Brief:
Report back the lines in this listing that carry the string "agent".

Supplied material:
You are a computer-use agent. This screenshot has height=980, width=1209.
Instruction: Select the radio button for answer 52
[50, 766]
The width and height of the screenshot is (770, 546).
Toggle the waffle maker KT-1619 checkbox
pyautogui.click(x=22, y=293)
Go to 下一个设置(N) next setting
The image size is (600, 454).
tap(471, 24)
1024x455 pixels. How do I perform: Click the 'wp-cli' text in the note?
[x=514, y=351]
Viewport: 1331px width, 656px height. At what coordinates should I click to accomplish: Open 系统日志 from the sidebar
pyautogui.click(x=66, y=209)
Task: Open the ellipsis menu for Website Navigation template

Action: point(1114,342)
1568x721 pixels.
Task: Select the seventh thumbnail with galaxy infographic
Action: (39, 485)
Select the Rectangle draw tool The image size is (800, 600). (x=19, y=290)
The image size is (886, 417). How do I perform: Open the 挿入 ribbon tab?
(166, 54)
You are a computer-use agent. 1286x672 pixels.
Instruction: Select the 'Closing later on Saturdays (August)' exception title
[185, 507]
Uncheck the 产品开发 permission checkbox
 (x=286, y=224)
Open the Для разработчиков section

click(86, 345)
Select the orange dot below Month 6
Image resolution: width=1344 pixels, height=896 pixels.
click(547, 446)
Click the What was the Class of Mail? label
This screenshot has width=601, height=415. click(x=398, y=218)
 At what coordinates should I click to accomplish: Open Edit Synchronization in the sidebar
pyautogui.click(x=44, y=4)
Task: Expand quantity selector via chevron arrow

Response for this exercise:
You are a computer-use agent. This screenshot has height=980, width=1209.
You are a computer-use agent. 1286x672 pixels.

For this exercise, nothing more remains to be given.